Encore une fois, je me retrouve assise sur la chaise grise de la clinique médicale. Les chaises sont toutes identiques. Toujours aussi inconfortable, toujours aussi froide toujours aussi in-sécurisant. Je ne crois pas qu’un jour, je pourrais y être en me sentant confiante.

Même place toutes les deux semaines, mais atmosphères différentes. Cette semaine, nous sommes 9 dans la salle sans compter les secrétaires ou l’infirmière. C’est beaucoup plus silencieux. Je n’en suis pas moins nerveuse. Je dois aller parler de moi. Je dois aller répondre a des questions  personnelles, intimes. Des questions auxquelles je ne veux pas toujours répondre… Pour la toute première fois, je ne crains pas de me faire dire que je retourne sur les planchers de l’hôpital. Pour une fois, j’ai vraiment conscience que je n’ai pas la concentration nécessaire pour aller prendre soin des nouveaux-nés.

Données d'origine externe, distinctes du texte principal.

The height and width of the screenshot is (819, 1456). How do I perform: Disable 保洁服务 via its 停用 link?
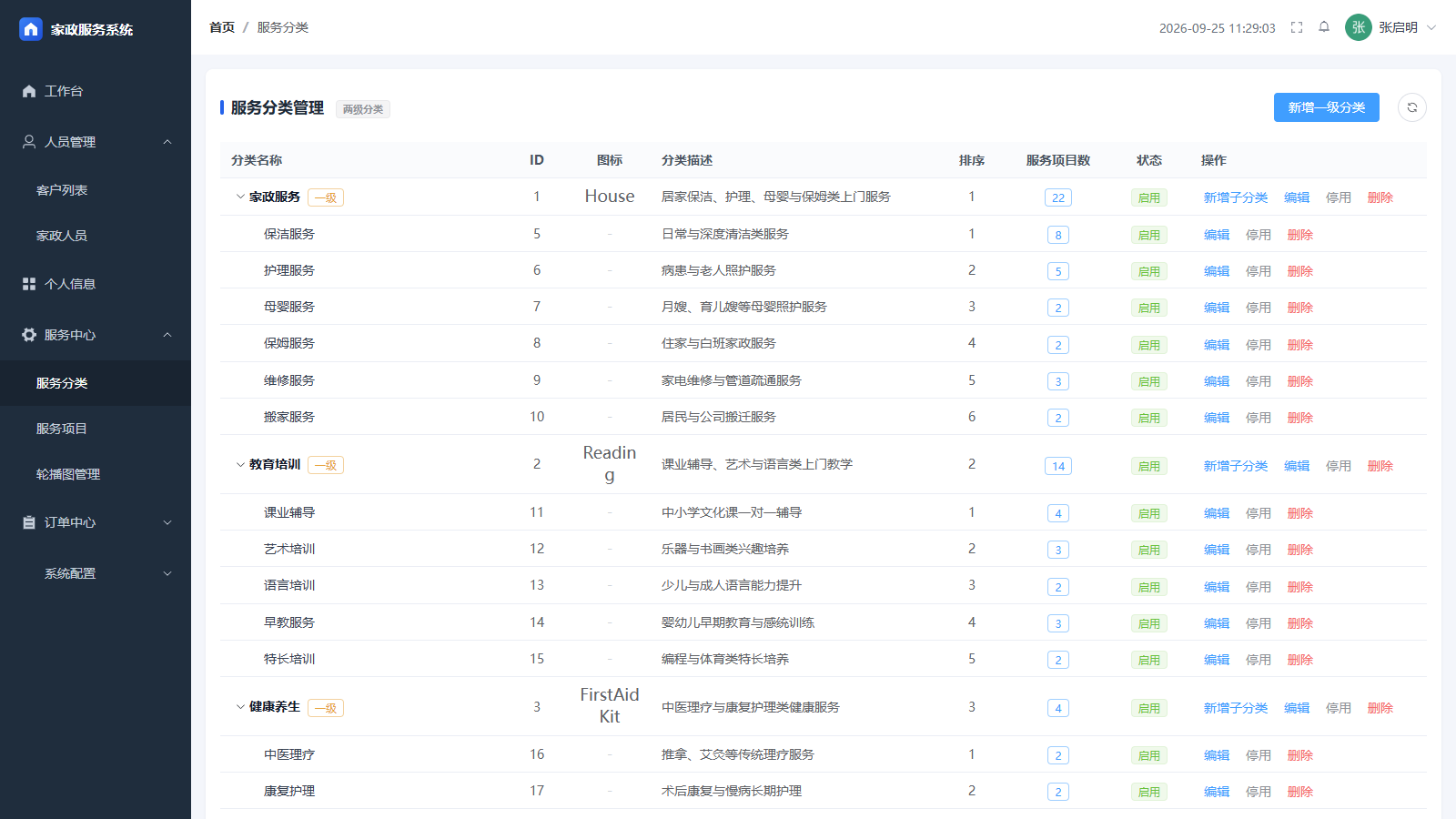[x=1259, y=235]
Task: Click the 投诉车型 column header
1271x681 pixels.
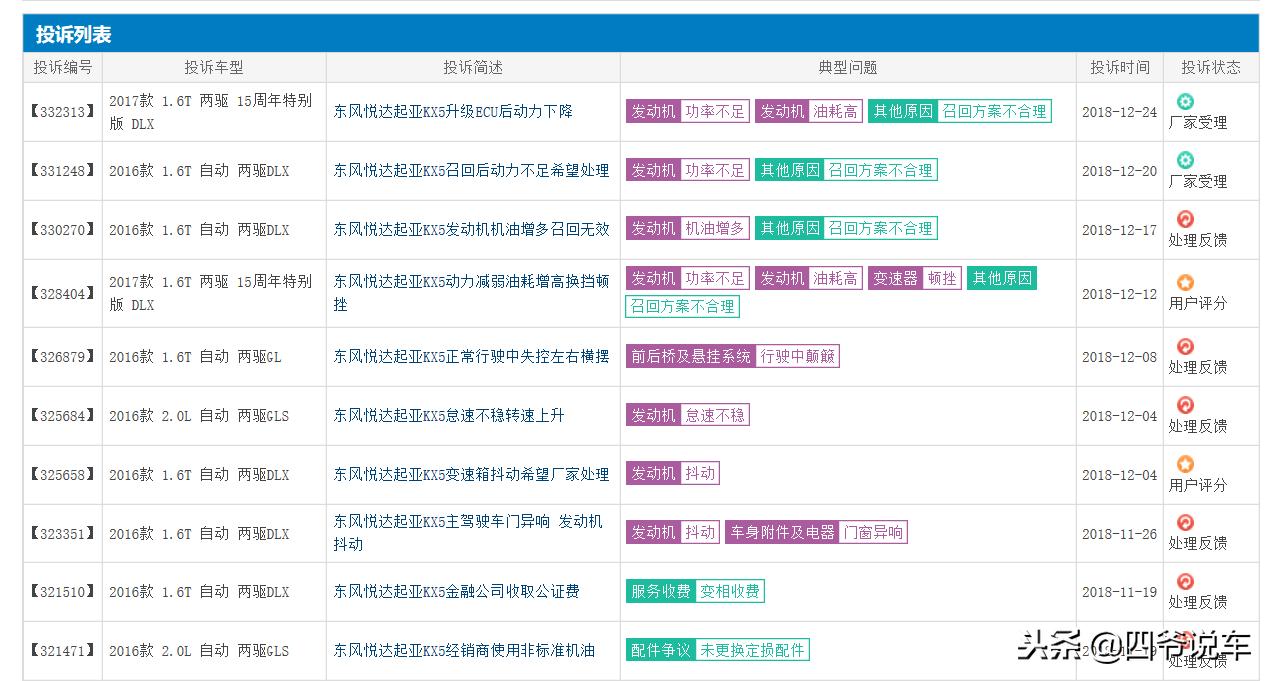Action: (213, 67)
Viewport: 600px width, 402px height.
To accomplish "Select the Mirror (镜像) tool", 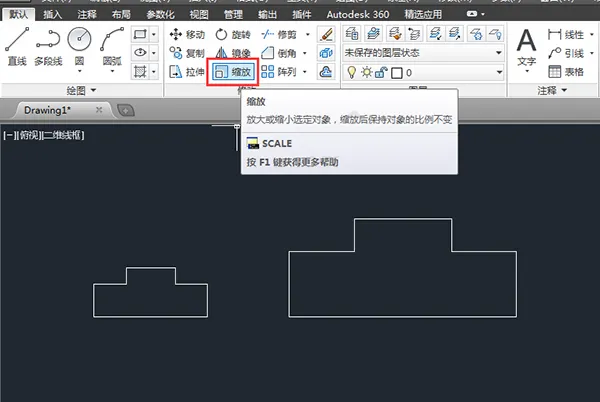I will (x=232, y=53).
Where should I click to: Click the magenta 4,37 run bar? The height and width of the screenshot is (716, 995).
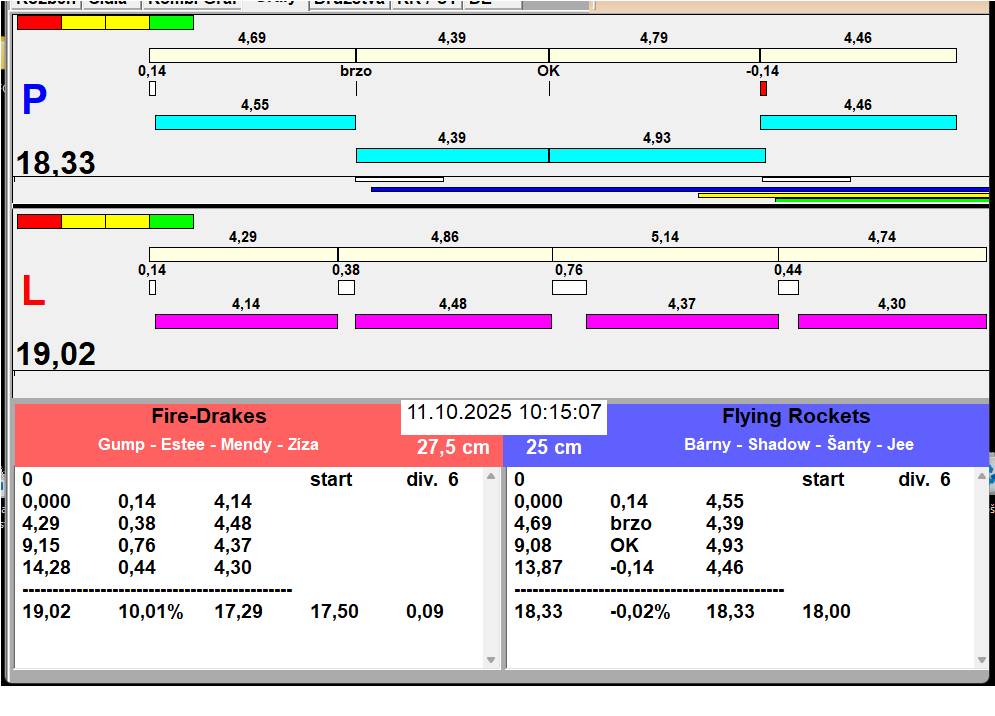[682, 321]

Si je prends le temps d’analyser ce que je ressens en ce moment… je me sens mieux que d’habitude. En ce moment précis, je sais avec certitude que je vais aller mieux. Que je vais passer à travers.  Que je vais avoir le goût de sortir, de voir du monde. Que je vais avoir envie de prendre la voiture. Que je vais réussir à lire un livre.